**TO DO:**
List every line in the items below that contains the word "with".

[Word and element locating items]
+++++

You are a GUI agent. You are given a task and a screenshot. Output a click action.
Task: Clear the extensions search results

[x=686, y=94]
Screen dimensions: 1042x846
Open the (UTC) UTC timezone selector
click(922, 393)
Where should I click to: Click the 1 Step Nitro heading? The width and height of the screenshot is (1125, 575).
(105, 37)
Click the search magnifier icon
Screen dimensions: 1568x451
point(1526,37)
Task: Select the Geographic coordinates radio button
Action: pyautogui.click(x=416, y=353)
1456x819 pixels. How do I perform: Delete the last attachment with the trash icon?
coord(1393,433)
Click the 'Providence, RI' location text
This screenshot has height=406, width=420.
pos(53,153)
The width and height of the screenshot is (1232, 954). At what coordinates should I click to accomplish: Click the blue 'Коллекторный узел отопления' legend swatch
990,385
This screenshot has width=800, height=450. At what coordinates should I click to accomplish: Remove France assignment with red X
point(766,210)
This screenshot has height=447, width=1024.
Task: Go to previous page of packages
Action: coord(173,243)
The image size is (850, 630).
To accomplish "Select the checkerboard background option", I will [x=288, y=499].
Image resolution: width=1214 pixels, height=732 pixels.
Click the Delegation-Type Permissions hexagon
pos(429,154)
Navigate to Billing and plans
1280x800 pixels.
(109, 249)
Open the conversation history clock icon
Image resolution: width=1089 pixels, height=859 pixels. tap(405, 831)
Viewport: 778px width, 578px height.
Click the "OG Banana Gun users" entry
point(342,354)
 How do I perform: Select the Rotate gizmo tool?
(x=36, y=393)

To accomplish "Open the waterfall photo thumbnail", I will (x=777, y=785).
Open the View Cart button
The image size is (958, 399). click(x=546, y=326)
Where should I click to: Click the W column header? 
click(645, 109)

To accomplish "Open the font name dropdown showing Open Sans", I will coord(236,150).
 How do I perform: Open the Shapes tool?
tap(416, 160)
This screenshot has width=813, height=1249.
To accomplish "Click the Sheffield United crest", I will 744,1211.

+++++

**WORKED SOLUTION:**
1456x819 pixels. How do I perform: Delete the last attachment with the trash icon?
This screenshot has width=800, height=450. At what coordinates should I click to accomplish: Remove France assignment with red X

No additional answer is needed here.